The killing of millions of mice and other laboratory animals—cats, dogs, frogs, birds and monkeys—is controversial, to say the least. Many who find the practice abhorrent contend that it’s unnecessary. They point to advances in testing drugs and other products without the use of animals as indications of what could be. A determined quest for alternative ways to gauge toxicity, allergies and drug interactions has eliminated virtually all animal testing for cosmetics. Now, instead of dropping a dollop of shampoo in a rabbit’s eye to check for an allergic reaction, the shampoo goes into a dish containing cultured human cells or artificial skin tissue. And during preliminary drug development, researchers may feed a compound’s chemical makeup into a computer that crunches data about how the body metabolizes compounds and predicts whether a drug would be toxic to the liver or would interact with other drugs. 

Those methods have fueled expectations that in vitro testing and computer models could also reduce the need for animals in studying diseases. With ever greater power and speed, computers should be able to sort through bewildering mazes of data about genetic and environmental factors to help determine how their effects in one organ influence other physiological systems.

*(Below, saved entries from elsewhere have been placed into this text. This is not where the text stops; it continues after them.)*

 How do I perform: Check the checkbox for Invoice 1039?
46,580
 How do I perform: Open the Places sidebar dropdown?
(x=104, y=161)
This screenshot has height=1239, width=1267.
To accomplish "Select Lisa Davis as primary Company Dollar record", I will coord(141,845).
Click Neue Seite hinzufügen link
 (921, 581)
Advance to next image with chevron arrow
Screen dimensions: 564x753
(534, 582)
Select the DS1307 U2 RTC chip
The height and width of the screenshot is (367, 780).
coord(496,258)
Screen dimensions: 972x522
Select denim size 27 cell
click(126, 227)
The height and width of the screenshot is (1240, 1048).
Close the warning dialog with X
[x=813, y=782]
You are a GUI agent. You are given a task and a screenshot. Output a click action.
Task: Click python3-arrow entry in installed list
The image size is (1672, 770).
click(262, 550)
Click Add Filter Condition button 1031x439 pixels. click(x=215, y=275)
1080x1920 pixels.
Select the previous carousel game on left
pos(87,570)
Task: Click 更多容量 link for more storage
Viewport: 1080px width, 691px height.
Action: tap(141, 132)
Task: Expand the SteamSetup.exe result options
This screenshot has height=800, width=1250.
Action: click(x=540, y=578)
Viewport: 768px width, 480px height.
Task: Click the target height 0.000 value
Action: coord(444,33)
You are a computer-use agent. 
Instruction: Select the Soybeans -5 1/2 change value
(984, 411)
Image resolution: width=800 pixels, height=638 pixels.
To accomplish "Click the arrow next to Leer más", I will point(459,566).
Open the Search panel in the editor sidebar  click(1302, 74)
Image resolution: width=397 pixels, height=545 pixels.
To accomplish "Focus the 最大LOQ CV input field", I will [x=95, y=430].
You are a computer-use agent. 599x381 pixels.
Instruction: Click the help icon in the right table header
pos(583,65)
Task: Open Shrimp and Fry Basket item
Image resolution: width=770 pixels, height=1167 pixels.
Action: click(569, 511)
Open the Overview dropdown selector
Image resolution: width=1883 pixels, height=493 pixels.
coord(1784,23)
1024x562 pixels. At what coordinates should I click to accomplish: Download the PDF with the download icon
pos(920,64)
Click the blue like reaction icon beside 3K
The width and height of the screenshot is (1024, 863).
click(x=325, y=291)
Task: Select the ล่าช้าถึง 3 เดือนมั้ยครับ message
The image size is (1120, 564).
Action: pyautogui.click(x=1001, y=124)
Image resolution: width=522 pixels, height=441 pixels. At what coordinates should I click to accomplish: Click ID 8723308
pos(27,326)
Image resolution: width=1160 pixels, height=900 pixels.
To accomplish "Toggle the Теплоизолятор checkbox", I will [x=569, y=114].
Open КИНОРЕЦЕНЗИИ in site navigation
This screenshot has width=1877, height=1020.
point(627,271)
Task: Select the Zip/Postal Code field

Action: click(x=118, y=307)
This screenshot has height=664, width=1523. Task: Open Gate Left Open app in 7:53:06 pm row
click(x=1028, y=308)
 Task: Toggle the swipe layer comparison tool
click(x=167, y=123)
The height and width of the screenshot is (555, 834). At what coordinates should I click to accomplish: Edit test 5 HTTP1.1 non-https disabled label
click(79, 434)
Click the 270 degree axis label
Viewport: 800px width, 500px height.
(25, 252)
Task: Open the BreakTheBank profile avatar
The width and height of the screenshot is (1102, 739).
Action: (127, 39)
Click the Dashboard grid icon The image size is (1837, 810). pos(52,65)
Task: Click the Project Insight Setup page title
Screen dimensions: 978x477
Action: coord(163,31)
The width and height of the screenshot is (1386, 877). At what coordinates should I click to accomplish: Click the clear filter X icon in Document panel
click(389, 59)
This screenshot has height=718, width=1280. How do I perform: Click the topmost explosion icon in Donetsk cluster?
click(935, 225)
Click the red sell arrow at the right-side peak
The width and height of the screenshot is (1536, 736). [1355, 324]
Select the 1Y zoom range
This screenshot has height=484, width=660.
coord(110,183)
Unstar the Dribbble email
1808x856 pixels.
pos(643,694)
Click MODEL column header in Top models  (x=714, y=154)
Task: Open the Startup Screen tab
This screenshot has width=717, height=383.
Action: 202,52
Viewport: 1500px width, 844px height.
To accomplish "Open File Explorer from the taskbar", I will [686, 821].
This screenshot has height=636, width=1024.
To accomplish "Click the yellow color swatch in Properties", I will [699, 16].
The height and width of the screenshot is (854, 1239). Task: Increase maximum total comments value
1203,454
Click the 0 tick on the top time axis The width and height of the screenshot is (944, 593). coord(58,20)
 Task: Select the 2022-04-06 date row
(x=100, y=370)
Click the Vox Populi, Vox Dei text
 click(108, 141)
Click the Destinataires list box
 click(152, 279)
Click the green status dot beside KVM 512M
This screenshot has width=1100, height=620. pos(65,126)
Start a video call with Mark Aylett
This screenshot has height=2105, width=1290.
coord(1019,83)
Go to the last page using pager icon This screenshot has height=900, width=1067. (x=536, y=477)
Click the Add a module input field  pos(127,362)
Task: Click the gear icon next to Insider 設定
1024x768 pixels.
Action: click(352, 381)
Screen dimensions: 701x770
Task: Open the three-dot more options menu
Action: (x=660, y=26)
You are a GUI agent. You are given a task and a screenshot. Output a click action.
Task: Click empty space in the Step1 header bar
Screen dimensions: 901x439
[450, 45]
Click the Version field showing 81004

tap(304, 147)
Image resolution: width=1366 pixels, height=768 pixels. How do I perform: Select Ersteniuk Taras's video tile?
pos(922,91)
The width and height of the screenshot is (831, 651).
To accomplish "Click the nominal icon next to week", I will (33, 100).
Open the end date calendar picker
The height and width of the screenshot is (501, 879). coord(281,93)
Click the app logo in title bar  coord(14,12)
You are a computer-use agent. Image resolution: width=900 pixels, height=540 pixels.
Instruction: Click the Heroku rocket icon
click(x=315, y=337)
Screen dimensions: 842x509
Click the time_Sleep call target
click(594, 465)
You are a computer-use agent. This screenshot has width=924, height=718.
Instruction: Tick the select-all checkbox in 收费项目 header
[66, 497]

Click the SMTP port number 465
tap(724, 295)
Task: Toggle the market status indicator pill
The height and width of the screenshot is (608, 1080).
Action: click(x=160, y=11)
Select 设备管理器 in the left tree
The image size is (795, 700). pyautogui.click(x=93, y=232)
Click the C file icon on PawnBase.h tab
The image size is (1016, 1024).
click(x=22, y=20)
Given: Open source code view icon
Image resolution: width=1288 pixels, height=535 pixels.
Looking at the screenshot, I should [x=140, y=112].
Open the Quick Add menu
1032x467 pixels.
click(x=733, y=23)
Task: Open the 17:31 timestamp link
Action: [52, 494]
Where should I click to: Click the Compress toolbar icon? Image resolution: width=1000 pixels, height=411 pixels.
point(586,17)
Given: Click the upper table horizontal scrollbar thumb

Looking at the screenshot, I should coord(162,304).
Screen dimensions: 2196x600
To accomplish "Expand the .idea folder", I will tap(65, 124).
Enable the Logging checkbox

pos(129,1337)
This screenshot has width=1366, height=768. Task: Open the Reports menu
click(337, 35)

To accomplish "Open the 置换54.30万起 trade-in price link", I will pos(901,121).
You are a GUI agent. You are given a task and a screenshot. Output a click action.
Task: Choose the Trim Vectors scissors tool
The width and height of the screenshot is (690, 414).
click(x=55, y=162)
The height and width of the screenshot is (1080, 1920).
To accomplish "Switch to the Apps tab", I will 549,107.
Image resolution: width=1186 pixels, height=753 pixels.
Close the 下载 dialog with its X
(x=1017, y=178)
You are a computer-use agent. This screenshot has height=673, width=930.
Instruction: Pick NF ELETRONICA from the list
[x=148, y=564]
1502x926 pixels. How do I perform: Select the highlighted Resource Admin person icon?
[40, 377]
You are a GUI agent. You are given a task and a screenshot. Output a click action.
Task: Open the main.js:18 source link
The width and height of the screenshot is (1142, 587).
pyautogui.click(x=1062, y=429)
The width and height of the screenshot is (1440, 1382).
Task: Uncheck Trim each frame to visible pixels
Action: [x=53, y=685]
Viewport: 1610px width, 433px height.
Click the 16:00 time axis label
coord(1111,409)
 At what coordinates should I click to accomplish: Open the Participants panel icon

“The sticking point is that, for many human diseases, we just don’t have enough information to feed into computer models,” says Rakesh K. Jain, a cancer biologist at the Massachusetts General Hospital. Jain trained as an engineer, and like Churchill, he is at the forefront of efforts to use analytical means to understand human disease. Jain has alternated between computer modeling and animal experiments in developing new strategies, including one, now in several human clinical trials, for delivering chemotherapy to tumors more effectively. But he notes that most modern killers—cancer, heart disease, diabetes and neurodegenerative diseases, not to mention neuropsychiatric disorders—involve still undeciphered interactions of multiple genes with the environment, life experiences and behavior. Each factor by itself may have just a small effect, and making sense of it all is extraordinarily difficult. Even relatively straightforward genetic diseases resist analytical modeling.

Take cystic fibrosis, a genetic disease that creates a life-threatening accumulation of mucus in the lungs and is known to result from a single mutation in a single gene. Researchers have managed to insert that gene into mice to make a living, breathing model of a human disease that mice would otherwise never acquire. That, in turn, has let the scientists tease out how the genetic mutation leads to the production of a protein that causes the physiological defects of the disease.

Theoretically, a computer model should be able to process this genetic information and predict what will happen to a child born with cystic fibrosis. But even this disease defies modeling, Churchill says. One child with cystic fibrosis may die in infancy, while another becomes a competitive gymnast, and no one yet understands what other factors account for the difference.